From hot seat to ejection seat
Greater complexity, rapid change and higher demands in navigating the HR landscape are prompting close to half of HR leaders to head to the door within the next year, says Jeanne Meister, executive vice president of HR research and leadership organization Executive Networks.
“HR leaders are dealing with things that they haven’t dealt with before: increased burnout, increased mental health issues among the workforce and the noise around return to the workplace and workplace flexibility that is making the job more complicated than ever before,” Meister says.
Where are departing HR professionals going? Some move on to niche roles in HR at other organizations, while others look to become self-employed HR consultants or leave the HR industry altogether.
“When I talk to my colleagues within HR, many of them are looking to do non-core HR like learning and development, executive development or look for an organization that will embrace strategic HR,” Polizzi says.
She adds that most C-suite executives believe HR is mostly an administrative function, yet hire HR leaders to do strategic work. That disconnect is creating conflict and turmoil within the HR leadership role resulting in burnout and turnover within the function.
Related: How HR leaders can stay ahead on mental health support
HR leaders find work/life balance is basically a bust
Although HR has a number of resources within easy reach to help employees bring greater balance to their work and home life, over a third of HR leaders, according to the Executive Networks study, apparently do not take advantage of those same resources. And they could be suffering as a result.

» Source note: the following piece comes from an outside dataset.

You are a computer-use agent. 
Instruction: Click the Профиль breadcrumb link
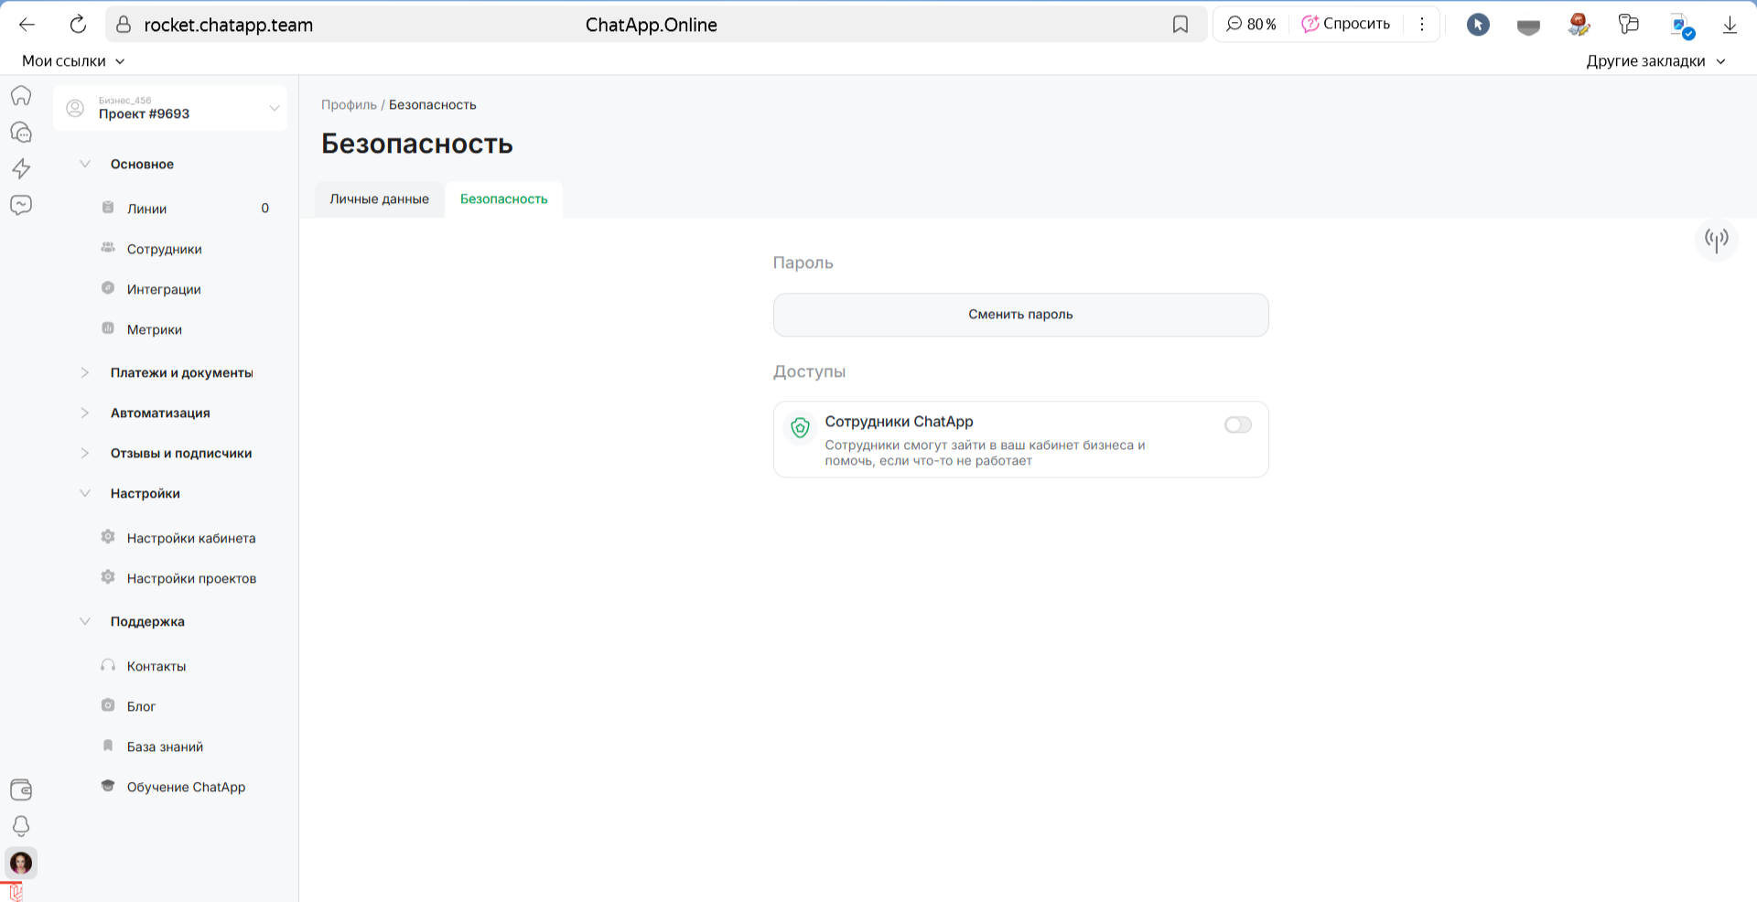(x=349, y=104)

“Have you ever heard ‘the cobbler’s children have no shoes’?” Polizzi says. “Just because we know these [work/life resources] doesn’t mean we’re confident or capable in implementing it for ourselves.”
HR professionals often face unique emotional hazards in their role that make achieving that balance difficult, she adds—namely, that they take on employees’ emotional issues. This can leave them with compassion fatigue and toxin handling, which comes from non-stop giving of themselves without adequate time to recover after listening to employees’ toxic comments.
“HR is seen as a service function where you’re always on. You’re going to see similar burnout on your IT teams, but the difference is the emotional labor that the HR function is providing,” Polizzi says.
But, Meister adds, given the influx of pressures on HR in the last three years, HR professionals may not feel like they have time to take the necessary steps to achieve balance.
Related Link: Work-Life Blend is the New Work-Life Balance – HR Executive
HR leaders can take a number of steps to alleviate burnout, the most important of which is following the advice they dole out to employees. Regardless of where you sit on the org chart, have a conversation with your direct supervisor and convey the issues that are contributing to your burnout.
“It starts with you being proactive and having that conversation,” Meister says.
Secondly, remember that you deserve to be happy, Polizzi says. And happiness starts with being kind to yourself and blocking out destructive and undermining thoughts.
“It’s nearly impossible to get ourselves back into a good place once we’ve reached that darkness,” she says. “So, as an HR professional, spend time caring for yourself.”